= Mykola Tsehelskyi =

Ukrainian priest and martyr

Mykola Tsehelskyi (Мико́ла Цеге́льський; December 17, 1896 May 25, 1951), sometimes rendered as Nicholas Tsehelskyi, was a Ukrainian Greek Catholic priest, considered to be a martyr by the Catholic Church for his refusal to convert even under duress.

Tsehelskyi was born on December 17, 1896 in the village of Strusiv, Ternopil Region in what was then Austria-Hungary. In 1923, he graduated from the Lviv University's theology faculty. On April 5, 1925, Andrey Sheptytsky ordained Tsehelskyi to the priesthood. He was assigned to a parish.

At that time he was married and he would later have four children.

He served as a parish priest in Soroka, Hrymailivsk deanery and later as the pastor of the Archeparchy of Lviv.

At the end of World War II, the Soviet authorities began to pressure Tsehelskyi to convert to the Russian Orthodox Church, threatening to beat him. He refused to convert. On October 28, 1946, Tsehelskyi was arrested and on January 27, 1947, was sentenced to ten years in prison in the Moldova SSR. After his imprisonment, his family was exiled to Chita in Russia.

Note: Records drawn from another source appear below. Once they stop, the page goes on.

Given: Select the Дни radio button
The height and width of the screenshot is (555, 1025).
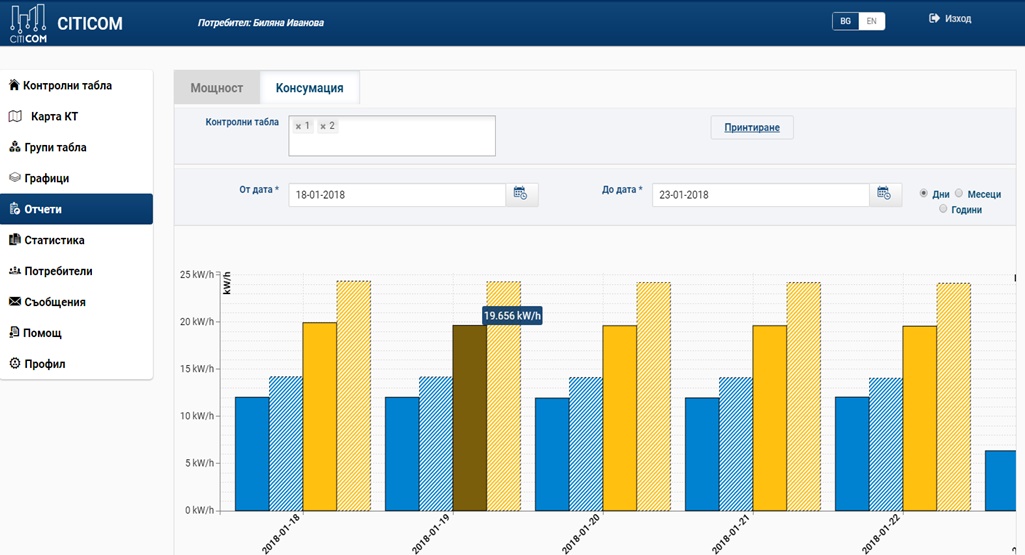Looking at the screenshot, I should (924, 194).
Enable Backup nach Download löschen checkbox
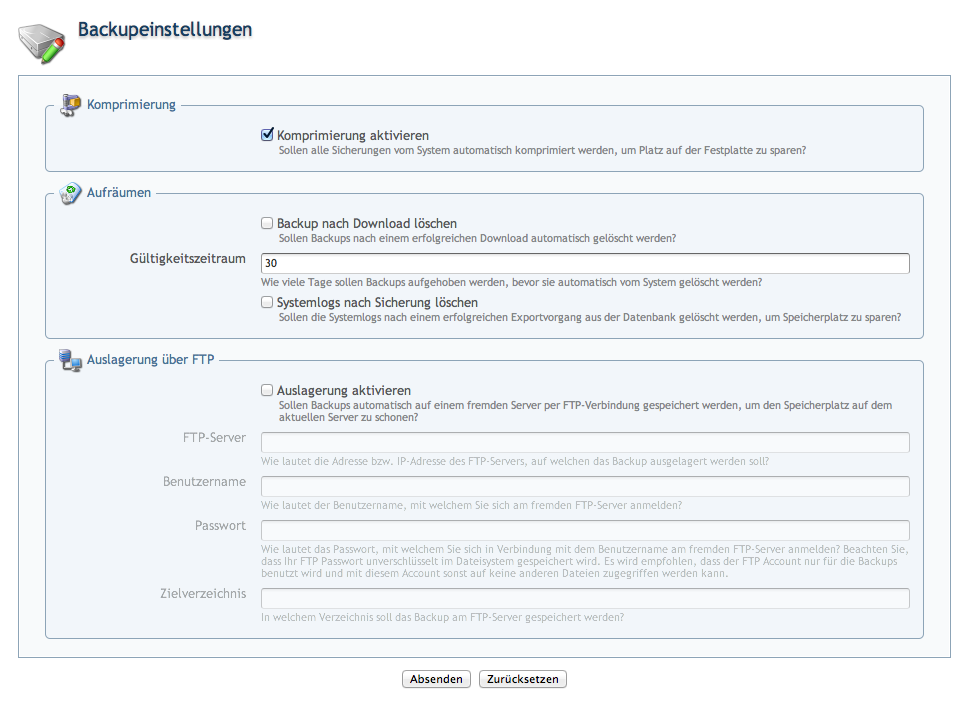 [x=267, y=224]
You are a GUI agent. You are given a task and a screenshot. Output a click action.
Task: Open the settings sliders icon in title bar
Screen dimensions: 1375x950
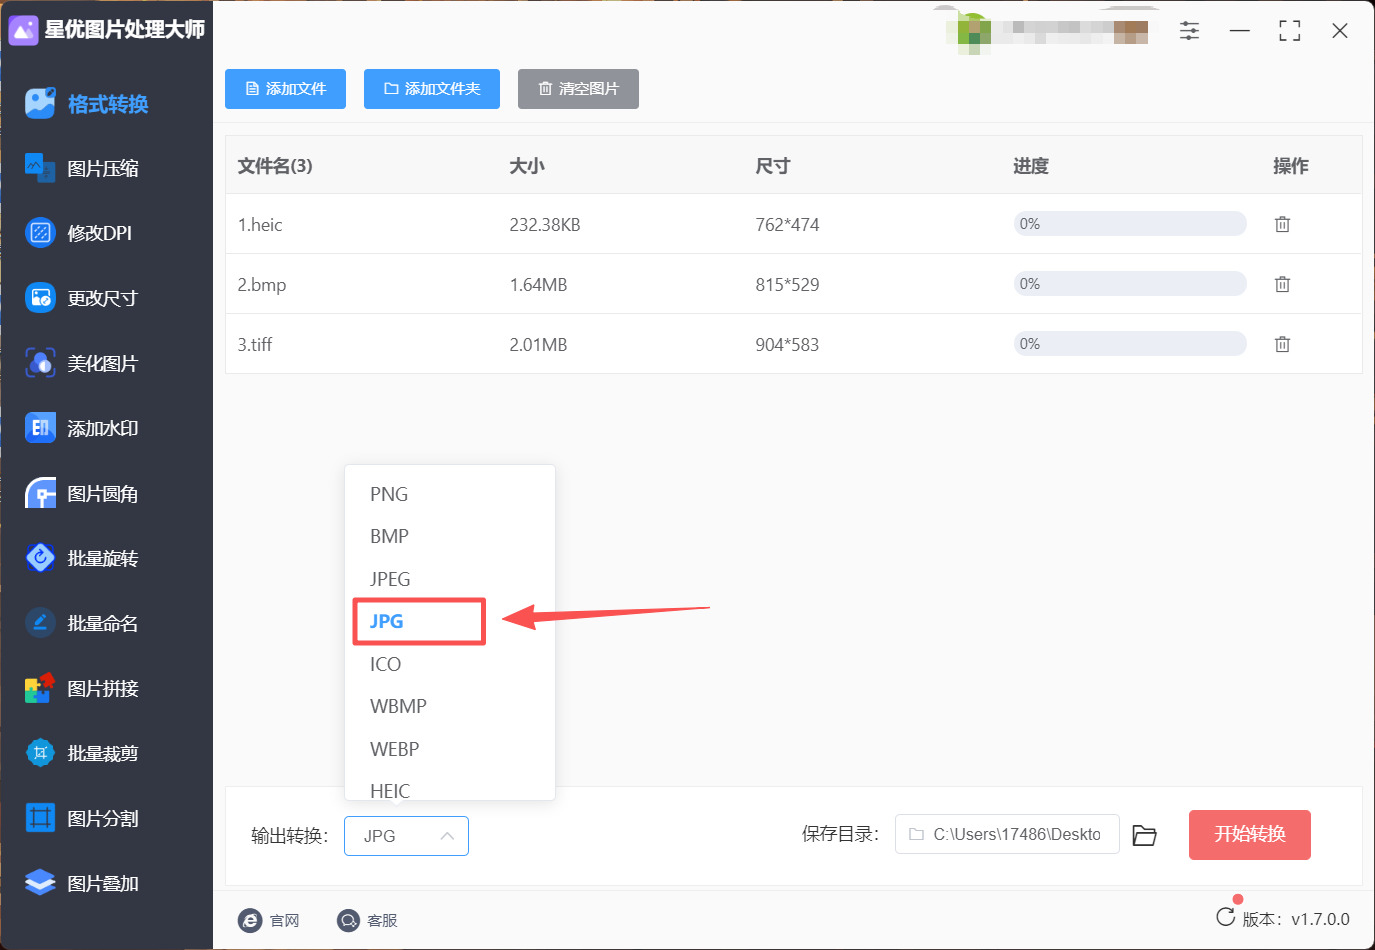click(1189, 31)
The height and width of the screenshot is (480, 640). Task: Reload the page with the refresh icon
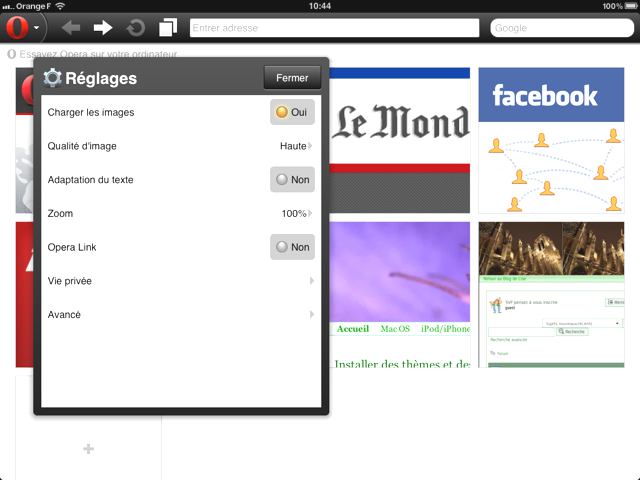click(x=135, y=28)
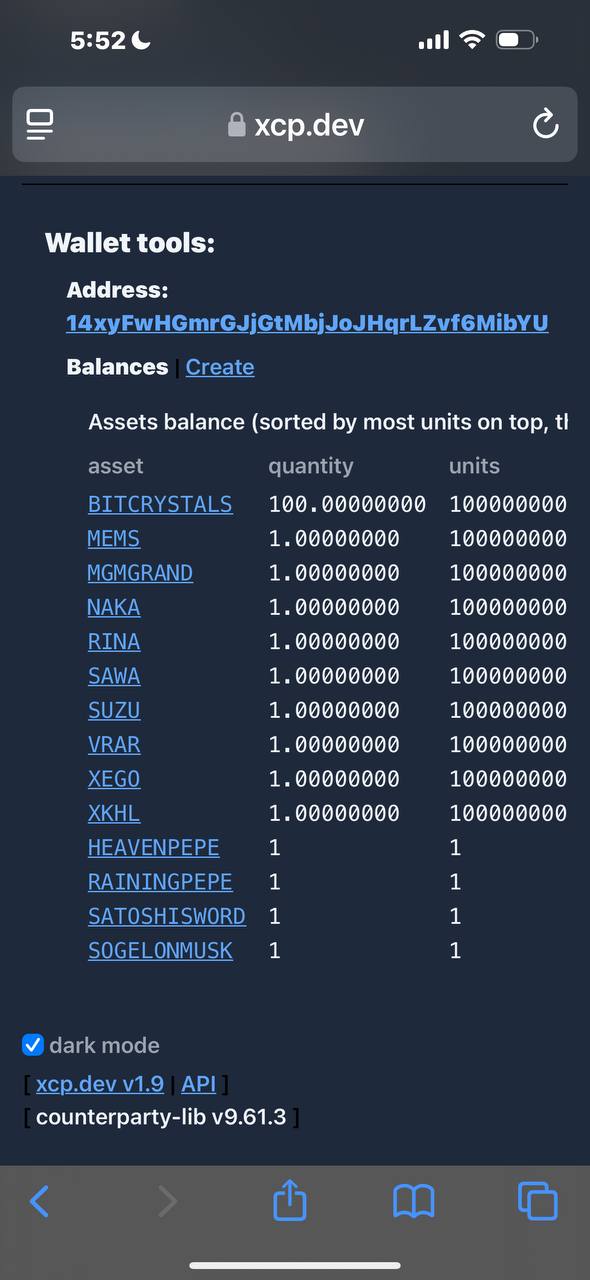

While in prison, Tsehelskyi wrote to his wife, saying "My dearest wife, the feast of the Dormition was our 25th wedding anniversary. I recall fondly our family life together, and every day in my dreams I am with you and the children, and this makes me happy […] I happily give a fatherly kiss to all their foreheads and I hope to live honestly, behaving blamelessly, keeping far from everything that is foul. I pray for this most of all."

On May 25, 1951, Tsehelskyi died in prison in Moldova and was buried in the camp cemetery.

On April 24, 2001, Pope John Paul II officially recognised him as a martyr of the faith.